Take me somewhere else without memories.
I wanted to see her on a Sunday. That day never came. There is no use waiting for it. Maybe that is why my heart feels heavier on Sunday mornings, and why I find it more difficult to get out of bed with every passing week.
I waited for her letter this month. And the month before that. Like I would every month. No, not e-mails. Snail mails, as she called them. But they stopped coming eight weeks ago.
"If I love you, would you love me back?" She asked me one time while we were standing under the night sky.
"I will try," I replied.
She looked at me then and sighed. “Don’t try. I don’t want to be taken for granted. Just accept my love and I will be happy.”
“Is this where you tell me you’ve completely fallen in love with me?” It was my turn to ask.
“I just need to know if it’s possible to completely fall in love with someone I don’t even know.” Was her reply.
But we did. Wholeheartedly.
She said she would love me forever. She taught me that people do not necessarily lie. Sometimes they just change their minds.
She was there when I sought for comfort. But I did not how to be there when she asked for the same in return but I tried. Sometimes I can still feel her eyes staring at me in disappointment. I do not want her to look at me like that anymore. So I did the best that I could to make her happy.
So maybe I was her first mistake.
But the way her hand fit around mine made me smile, and I constantly wanted her warmth. But when thoughts clouded my mind, and I asked her for space, she would still be around. Within reach. And I, I would leave her out in the cold.
She was new and exciting. She was a burst of fresh air. We became a constant game of acknowledgement, of ignoring, of stolen glances, and of silent conversations.
In the dark, she held my hand, and I could see her smile behind the shadows.
In the dark, I saw her break, and it became my turn to comfort someone else for a change.
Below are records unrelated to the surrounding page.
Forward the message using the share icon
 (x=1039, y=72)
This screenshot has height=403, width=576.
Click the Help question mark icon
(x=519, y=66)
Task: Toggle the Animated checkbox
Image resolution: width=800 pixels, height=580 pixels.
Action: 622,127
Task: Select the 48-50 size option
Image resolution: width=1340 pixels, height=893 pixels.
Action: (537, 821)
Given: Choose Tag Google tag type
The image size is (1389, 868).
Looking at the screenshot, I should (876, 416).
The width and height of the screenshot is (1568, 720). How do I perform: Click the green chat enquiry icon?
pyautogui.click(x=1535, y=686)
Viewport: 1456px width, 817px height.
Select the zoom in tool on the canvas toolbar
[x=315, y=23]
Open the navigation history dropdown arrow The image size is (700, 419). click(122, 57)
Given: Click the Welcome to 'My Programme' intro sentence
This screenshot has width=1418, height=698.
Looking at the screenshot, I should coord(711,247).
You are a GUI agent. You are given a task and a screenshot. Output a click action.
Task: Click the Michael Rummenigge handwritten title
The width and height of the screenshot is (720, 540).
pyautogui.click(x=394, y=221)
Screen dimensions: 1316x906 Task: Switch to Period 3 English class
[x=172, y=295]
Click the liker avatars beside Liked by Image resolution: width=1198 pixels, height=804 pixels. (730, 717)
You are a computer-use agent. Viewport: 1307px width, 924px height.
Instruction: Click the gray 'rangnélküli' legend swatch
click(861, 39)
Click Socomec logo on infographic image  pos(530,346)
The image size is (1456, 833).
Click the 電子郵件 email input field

But somehow I never realized that we only had our moments in the dark, and love cannot be hidden.
She died eight weeks ago
If you were to peel apart my skin layer by layer, you won’t find bone and flesh. You will see a decomposing bark beneath it.
How can I stay in a place this small, when there are so many memories left to haunt me?
Every place I go, a memory to haunt me.
The ghosts seemed to have moved on, but I have not.
“I’m sorry.” I wanted to tell her.
“I miss you.” I longed for her to know.
“I love you.” I ached to utter.
But that all means pretty much the same at this point, doesn’t it?